EXERCISE AIM: Could you print the data that follows exactly as given?
—————
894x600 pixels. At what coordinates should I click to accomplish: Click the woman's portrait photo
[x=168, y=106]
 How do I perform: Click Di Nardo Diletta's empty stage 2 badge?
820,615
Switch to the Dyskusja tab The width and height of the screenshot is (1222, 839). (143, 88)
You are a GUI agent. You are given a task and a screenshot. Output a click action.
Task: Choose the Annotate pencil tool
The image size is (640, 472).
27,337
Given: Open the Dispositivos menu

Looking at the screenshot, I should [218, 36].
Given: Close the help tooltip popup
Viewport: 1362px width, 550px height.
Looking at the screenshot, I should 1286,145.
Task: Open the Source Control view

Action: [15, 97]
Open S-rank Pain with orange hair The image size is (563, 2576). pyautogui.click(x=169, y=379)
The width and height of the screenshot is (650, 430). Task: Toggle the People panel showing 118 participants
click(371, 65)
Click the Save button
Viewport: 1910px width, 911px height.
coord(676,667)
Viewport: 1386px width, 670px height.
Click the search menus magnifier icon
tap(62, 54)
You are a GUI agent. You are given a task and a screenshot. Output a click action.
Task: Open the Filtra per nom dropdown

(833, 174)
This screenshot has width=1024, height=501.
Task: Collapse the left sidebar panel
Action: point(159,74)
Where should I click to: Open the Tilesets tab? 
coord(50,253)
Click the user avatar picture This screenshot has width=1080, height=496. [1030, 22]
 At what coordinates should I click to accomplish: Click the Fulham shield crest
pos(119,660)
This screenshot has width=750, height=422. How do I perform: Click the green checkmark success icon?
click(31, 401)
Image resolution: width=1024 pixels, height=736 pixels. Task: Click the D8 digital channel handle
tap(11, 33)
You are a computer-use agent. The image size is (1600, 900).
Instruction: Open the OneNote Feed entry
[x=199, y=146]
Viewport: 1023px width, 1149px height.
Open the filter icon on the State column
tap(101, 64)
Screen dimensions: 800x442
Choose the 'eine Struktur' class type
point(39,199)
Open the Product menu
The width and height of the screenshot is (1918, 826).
—————
TASK ANSWER:
894x600 pixels. At what coordinates should I click to accomplish: Click the woman's portrait photo
[x=168, y=106]
 How do I perform: Click Di Nardo Diletta's empty stage 2 badge?
820,615
Switch to the Dyskusja tab The width and height of the screenshot is (1222, 839). (143, 88)
You are a GUI agent. You are given a task and a screenshot. Output a click action.
Task: Choose the Annotate pencil tool
The image size is (640, 472).
27,337
Given: Open the Dispositivos menu

Looking at the screenshot, I should [218, 36].
Given: Close the help tooltip popup
Viewport: 1362px width, 550px height.
Looking at the screenshot, I should 1286,145.
Task: Open the Source Control view

Action: [15, 97]
Open S-rank Pain with orange hair The image size is (563, 2576). pyautogui.click(x=169, y=379)
The width and height of the screenshot is (650, 430). Task: Toggle the People panel showing 118 participants
click(371, 65)
Click the Save button
Viewport: 1910px width, 911px height.
coord(676,667)
Viewport: 1386px width, 670px height.
Click the search menus magnifier icon
tap(62, 54)
You are a GUI agent. You are given a task and a screenshot. Output a click action.
Task: Open the Filtra per nom dropdown

(833, 174)
This screenshot has width=1024, height=501.
Task: Collapse the left sidebar panel
Action: point(159,74)
Where should I click to: Open the Tilesets tab? 
coord(50,253)
Click the user avatar picture This screenshot has width=1080, height=496. [1030, 22]
 At what coordinates should I click to accomplish: Click the Fulham shield crest
pos(119,660)
This screenshot has width=750, height=422. How do I perform: Click the green checkmark success icon?
click(31, 401)
Image resolution: width=1024 pixels, height=736 pixels. Task: Click the D8 digital channel handle
tap(11, 33)
You are a computer-use agent. The image size is (1600, 900).
Instruction: Open the OneNote Feed entry
[x=199, y=146]
Viewport: 1023px width, 1149px height.
Open the filter icon on the State column
tap(101, 64)
Screen dimensions: 800x442
Choose the 'eine Struktur' class type
point(39,199)
Open the Product menu
The width and height of the screenshot is (1918, 826).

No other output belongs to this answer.